The top income tax bracket in Canada is 29%. In the US it is 35%.

However, they do pay more for their booze and cigarettes

And having an efficient health care system really helps a countries competitiveness:

“Canadian workers are $4 to $5 cheaper to employ partly thanks to the taxpayer-funded health-care system in Canada…”
-- Gerry Fedchun , President of the Automotive Parts Manufacturers' Association, explaining why Toyota turned its back on hundreds of millions of dollars in subsidies offered from several American states in favour of building a second Ontario plant. -- http://tinyurl.com/llafm6

It's also important to note the:

Universal Laws of Health Care Systems:

1. No matter how good the health care in a particular country, people will complain about it.
2. No matter how much money is spent on health care, the doctors and hospitals will argue that it is not enough.
3. The last reform always failed.

What the future holds:

• If opponents of reform succeed, the next 15 years are likely to resemble the last 15. The result is predictable: higher and higher costs for a health care system that leaves out more and more people. Like today, businesses will be burdened with spiraling costs, states will spend more for safety nets for high-risk populations and the uninsured, and the whole system will encourage excessive and unnecessary spending while leaving millions behind.

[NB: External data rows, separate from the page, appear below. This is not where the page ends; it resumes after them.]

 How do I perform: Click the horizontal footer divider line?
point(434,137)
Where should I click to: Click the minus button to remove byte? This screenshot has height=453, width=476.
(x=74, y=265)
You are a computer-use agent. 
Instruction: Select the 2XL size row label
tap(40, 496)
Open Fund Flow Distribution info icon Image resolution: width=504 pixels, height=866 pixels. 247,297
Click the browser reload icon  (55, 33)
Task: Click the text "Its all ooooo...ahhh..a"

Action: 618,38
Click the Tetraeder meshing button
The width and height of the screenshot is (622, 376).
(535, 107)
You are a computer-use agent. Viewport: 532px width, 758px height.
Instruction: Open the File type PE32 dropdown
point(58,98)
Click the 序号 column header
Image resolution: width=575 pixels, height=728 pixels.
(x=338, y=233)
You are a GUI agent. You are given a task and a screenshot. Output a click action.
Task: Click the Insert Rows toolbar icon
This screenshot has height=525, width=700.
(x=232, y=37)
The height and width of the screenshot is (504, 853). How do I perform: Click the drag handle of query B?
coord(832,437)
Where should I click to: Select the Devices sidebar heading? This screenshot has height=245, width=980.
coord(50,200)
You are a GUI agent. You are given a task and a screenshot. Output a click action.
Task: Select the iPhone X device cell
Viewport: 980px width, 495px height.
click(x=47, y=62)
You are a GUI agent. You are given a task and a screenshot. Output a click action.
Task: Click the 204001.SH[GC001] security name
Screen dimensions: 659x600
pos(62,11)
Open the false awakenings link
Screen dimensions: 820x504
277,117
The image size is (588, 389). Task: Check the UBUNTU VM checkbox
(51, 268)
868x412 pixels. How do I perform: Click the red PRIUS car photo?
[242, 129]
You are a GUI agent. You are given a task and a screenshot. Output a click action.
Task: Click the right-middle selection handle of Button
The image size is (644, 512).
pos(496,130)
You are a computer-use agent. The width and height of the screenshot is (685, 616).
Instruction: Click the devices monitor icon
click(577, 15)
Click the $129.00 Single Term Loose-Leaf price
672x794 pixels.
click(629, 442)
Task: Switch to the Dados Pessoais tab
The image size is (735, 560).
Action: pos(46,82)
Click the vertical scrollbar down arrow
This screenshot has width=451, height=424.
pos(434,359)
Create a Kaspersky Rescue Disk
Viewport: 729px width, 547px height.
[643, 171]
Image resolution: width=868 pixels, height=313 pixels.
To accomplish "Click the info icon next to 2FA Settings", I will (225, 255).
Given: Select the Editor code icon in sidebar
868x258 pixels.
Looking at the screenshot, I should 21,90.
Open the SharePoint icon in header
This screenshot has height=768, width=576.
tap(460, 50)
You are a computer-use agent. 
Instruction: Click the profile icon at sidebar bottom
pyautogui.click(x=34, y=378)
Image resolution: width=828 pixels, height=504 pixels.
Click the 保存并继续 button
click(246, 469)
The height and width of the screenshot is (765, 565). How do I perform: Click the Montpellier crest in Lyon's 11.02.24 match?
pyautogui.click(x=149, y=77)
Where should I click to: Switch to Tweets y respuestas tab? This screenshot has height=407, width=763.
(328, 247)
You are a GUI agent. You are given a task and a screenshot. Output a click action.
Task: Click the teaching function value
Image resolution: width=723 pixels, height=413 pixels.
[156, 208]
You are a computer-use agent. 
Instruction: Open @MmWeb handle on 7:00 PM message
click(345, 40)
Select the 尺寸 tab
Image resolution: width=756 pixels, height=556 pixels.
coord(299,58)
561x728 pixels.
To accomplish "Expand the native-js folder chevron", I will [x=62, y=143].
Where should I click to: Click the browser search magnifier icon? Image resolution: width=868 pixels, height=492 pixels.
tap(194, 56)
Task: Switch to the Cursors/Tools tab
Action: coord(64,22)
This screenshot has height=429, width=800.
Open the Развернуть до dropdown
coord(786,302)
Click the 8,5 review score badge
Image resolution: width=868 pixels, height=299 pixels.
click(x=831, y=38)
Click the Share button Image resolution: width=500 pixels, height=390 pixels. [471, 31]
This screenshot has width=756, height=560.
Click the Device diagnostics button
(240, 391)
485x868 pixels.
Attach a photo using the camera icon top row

"They're for the most part, I hate to say, brain dead, but they're just looking to raise money from insurance companies and promote a right-wing agenda that is not really very useful in this whole process.“ --Rep. Pete Stark, D-Calif, freethinker, speaking about democratic blue dogs

Some of the common lies being spread about health care debunked here.

Bonus info to consider:

The Veterans Administration
The VA is “one of the world’s purest models of socialized medicine at work.” Yet, the government-run U.S. Veterans healthcare system is now considered significantly more efficient at providing quality care than private-sector healthcare:
• The New England Journal of Medicine ("Effect of the Transformation of the Veterans Affairs Health Care System on the Quality of Care, May 29, 2003)
• The Annals of Internal Medicine ("Diabetes Care Quality in the Veterans Affairs Health Care System and Commercial Managed Care: The TRIAD Study," August 17, 2004)
• U.S. News & World Report (America's Best Hospitals, Military Might, July 18 2005);
• The American Journal of Managed Care ("The Veterans Health Administration: Quality, Value, Accountability, and Information as Transforming Strategies for Patient-Centered Care," 2004,10; part2);
• Washington Monthly ("The Best Care Anywhere," January/February 2005)
• The Washington Post ("Revamped Veterans Health Care Now a Model," August 22, 2005).